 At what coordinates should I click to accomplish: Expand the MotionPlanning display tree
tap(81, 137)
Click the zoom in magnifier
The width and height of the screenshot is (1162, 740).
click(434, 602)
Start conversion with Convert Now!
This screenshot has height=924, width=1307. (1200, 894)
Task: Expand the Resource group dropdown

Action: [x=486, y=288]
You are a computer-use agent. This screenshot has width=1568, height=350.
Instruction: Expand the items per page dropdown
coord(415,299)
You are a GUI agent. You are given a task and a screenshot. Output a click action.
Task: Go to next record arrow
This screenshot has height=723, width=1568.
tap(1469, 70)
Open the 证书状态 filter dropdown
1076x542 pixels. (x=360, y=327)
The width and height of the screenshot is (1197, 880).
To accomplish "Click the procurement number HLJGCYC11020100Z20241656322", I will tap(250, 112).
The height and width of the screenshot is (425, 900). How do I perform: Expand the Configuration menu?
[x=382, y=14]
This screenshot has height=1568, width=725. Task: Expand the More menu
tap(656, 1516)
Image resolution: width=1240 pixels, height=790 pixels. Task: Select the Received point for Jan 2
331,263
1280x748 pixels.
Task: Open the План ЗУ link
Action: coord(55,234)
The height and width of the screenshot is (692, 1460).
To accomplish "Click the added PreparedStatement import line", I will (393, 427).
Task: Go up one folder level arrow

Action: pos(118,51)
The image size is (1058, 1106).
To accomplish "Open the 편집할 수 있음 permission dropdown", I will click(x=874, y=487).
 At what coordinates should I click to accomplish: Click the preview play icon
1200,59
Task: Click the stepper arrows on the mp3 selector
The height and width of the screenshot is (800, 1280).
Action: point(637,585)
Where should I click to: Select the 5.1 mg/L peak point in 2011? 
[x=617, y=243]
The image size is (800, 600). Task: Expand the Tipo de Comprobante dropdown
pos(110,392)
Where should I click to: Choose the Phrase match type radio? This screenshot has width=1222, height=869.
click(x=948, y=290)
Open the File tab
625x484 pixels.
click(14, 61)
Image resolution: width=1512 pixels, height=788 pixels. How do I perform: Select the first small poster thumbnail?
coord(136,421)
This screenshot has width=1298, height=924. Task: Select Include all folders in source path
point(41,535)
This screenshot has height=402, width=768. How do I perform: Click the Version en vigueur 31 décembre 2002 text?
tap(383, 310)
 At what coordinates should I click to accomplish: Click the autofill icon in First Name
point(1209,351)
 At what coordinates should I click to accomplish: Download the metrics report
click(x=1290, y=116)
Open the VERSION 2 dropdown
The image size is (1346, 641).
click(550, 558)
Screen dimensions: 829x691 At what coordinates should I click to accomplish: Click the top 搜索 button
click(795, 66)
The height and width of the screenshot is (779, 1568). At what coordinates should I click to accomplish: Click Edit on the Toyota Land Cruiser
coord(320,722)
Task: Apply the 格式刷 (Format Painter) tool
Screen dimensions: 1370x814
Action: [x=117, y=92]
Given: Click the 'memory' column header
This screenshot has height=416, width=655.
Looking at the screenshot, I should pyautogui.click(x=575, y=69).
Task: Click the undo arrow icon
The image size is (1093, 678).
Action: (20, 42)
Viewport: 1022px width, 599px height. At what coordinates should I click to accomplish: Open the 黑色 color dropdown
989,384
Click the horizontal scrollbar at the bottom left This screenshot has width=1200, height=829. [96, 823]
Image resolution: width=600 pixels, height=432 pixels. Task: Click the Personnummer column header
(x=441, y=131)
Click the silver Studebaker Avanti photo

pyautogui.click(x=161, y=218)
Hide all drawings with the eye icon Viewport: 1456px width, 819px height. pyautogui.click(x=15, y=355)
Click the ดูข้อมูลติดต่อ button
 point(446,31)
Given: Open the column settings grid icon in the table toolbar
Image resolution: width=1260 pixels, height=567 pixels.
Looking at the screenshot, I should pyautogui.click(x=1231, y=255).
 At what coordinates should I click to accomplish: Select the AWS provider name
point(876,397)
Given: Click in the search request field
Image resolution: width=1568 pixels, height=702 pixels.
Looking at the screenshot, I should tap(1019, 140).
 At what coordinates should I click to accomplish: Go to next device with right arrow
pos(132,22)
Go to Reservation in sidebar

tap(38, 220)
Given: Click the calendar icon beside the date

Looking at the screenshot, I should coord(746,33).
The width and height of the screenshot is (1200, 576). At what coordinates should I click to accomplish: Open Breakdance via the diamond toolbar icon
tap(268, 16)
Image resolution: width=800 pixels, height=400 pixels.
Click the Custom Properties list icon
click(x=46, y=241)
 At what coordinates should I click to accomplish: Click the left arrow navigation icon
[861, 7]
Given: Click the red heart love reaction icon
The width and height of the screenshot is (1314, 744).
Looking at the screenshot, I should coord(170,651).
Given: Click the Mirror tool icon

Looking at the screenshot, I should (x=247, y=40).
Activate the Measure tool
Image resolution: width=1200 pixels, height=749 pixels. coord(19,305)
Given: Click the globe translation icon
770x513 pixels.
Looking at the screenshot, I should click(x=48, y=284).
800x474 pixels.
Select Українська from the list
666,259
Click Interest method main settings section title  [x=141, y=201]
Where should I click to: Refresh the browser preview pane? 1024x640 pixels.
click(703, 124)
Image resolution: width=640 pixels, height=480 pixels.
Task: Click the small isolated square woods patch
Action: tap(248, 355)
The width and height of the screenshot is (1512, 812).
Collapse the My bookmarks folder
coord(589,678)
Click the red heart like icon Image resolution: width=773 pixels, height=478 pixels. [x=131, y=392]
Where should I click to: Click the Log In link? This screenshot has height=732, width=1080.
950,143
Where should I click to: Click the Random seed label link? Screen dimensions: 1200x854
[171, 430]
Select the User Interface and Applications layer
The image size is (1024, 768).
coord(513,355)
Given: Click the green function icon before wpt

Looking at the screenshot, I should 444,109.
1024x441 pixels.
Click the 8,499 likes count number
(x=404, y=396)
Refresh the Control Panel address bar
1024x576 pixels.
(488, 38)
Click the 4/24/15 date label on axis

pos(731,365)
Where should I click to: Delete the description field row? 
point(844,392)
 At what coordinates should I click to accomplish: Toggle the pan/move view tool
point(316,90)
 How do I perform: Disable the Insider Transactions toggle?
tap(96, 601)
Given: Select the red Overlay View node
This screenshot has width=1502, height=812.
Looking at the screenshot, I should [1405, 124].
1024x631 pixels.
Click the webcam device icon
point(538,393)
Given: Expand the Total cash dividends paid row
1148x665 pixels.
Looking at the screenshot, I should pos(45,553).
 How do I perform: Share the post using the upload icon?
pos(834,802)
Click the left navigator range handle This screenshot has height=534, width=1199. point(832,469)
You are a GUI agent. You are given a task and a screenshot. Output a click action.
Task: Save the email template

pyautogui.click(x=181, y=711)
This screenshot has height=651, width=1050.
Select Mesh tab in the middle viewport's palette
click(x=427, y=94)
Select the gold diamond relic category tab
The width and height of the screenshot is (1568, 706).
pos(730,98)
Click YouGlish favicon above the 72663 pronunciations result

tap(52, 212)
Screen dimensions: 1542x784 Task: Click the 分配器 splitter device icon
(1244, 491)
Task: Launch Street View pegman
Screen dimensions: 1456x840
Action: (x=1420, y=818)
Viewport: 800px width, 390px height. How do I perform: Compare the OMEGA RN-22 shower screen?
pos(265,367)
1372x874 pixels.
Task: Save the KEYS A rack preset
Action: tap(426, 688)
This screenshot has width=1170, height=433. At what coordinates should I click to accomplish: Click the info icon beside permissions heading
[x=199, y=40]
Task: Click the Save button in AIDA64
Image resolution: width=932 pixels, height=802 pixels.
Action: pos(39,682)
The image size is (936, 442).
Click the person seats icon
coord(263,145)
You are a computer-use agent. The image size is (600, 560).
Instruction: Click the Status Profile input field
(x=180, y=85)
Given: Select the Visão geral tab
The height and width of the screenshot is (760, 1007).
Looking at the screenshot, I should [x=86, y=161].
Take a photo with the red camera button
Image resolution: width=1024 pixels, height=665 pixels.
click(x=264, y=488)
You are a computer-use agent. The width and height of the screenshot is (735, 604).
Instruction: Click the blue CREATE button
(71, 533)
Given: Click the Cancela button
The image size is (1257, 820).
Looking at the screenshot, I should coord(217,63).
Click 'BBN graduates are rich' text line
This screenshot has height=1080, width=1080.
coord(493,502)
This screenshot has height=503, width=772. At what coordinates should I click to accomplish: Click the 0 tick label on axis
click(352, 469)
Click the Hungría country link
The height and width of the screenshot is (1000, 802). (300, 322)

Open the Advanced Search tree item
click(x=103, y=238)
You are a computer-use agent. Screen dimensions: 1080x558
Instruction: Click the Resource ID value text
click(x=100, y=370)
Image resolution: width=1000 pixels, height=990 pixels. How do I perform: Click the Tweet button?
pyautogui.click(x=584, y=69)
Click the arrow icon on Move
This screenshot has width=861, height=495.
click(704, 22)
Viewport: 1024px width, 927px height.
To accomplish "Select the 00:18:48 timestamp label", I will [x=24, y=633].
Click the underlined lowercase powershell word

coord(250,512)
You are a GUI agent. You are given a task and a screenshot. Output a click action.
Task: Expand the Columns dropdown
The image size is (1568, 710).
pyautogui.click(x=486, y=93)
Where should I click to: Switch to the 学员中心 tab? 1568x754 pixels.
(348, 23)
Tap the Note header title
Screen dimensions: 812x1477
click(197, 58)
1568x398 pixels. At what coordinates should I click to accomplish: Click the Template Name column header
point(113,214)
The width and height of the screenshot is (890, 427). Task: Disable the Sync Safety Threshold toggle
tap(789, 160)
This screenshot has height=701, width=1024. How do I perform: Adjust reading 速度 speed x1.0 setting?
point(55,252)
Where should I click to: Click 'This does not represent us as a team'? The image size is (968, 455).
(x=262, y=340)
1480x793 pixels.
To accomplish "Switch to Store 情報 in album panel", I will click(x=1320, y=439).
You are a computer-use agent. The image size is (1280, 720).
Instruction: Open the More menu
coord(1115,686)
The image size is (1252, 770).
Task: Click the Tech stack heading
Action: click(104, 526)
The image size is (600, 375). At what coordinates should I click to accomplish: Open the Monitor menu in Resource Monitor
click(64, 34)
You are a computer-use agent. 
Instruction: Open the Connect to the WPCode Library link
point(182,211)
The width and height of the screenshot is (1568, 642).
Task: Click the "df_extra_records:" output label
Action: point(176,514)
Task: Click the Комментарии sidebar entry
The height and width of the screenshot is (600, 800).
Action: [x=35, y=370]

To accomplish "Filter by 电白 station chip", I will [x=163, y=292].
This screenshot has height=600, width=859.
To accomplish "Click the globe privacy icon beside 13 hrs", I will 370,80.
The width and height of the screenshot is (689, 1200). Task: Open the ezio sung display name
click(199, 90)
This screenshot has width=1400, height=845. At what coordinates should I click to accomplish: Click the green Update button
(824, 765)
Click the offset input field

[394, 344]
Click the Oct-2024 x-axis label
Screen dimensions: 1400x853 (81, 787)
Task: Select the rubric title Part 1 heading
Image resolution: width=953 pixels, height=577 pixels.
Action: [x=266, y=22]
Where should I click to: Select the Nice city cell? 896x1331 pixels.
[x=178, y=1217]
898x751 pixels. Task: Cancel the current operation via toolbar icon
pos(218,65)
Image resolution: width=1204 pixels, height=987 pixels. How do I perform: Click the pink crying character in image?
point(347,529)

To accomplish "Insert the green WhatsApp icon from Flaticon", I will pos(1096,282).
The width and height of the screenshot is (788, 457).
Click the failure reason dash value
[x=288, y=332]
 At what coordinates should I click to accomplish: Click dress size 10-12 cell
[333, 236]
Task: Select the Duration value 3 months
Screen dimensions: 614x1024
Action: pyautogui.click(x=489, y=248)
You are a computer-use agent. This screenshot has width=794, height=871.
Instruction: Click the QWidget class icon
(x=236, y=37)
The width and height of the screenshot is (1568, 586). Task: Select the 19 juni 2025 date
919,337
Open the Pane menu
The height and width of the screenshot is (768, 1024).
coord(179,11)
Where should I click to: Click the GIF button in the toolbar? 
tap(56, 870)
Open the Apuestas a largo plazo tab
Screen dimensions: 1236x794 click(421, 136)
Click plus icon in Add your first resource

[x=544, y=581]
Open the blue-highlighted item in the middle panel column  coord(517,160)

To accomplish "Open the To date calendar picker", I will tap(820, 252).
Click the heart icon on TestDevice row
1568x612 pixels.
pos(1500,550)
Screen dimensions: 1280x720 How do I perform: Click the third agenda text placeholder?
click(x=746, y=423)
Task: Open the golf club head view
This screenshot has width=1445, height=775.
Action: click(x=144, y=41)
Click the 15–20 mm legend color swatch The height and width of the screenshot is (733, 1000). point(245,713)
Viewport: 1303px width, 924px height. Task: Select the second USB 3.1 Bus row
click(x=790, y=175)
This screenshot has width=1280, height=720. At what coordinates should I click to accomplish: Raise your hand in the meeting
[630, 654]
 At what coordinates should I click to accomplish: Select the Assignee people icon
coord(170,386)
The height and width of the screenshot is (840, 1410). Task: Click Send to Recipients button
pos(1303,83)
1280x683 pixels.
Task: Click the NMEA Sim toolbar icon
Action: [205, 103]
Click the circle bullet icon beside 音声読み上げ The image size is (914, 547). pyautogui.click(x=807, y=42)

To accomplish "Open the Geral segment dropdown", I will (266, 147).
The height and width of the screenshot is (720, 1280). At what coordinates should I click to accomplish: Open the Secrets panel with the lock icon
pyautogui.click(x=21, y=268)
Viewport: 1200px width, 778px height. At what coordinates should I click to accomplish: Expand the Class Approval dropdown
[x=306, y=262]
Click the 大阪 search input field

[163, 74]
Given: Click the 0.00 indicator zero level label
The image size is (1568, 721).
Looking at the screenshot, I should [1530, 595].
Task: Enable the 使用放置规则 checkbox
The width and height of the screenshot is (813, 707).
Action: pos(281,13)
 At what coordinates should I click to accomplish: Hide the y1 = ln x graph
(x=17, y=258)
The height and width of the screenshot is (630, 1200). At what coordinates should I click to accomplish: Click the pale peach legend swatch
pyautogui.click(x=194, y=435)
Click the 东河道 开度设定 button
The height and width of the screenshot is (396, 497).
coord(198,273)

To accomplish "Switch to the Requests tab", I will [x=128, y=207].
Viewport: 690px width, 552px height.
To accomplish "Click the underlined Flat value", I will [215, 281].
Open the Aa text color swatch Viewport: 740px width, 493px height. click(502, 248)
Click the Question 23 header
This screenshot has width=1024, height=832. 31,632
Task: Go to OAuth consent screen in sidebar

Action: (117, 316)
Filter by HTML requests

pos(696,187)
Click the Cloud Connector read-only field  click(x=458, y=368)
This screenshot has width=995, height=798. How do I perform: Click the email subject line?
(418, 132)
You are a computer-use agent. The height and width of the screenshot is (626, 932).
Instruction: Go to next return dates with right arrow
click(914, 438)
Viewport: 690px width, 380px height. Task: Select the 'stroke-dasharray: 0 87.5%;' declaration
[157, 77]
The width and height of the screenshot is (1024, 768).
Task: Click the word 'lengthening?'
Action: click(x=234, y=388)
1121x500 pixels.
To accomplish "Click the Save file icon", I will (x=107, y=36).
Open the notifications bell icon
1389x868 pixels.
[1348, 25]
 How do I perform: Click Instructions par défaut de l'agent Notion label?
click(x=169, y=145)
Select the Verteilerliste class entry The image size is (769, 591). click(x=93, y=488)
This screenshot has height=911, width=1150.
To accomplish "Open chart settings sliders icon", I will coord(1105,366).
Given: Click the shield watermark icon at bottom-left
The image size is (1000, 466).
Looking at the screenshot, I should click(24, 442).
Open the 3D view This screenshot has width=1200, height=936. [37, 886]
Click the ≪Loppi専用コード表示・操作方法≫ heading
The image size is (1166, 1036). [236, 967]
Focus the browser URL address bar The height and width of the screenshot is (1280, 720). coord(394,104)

* * * *

== Task item ==
From the entries above, extract only the lines running from the one containing "The width and height of the screenshot is (689, 1200)." through the one containing "The width and height of the screenshot is (788, 457).", inclusive.

== Task response ==
The width and height of the screenshot is (689, 1200). Task: Open the ezio sung display name
click(199, 90)
This screenshot has width=1400, height=845. At what coordinates should I click to accomplish: Click the green Update button
(824, 765)
Click the offset input field

[394, 344]
Click the Oct-2024 x-axis label
Screen dimensions: 1400x853 (81, 787)
Task: Select the rubric title Part 1 heading
Image resolution: width=953 pixels, height=577 pixels.
Action: [x=266, y=22]
Where should I click to: Select the Nice city cell? 896x1331 pixels.
[x=178, y=1217]
898x751 pixels. Task: Cancel the current operation via toolbar icon
pos(218,65)
Image resolution: width=1204 pixels, height=987 pixels. How do I perform: Click the pink crying character in image?
point(347,529)

To accomplish "Insert the green WhatsApp icon from Flaticon", I will pos(1096,282).
The width and height of the screenshot is (788, 457).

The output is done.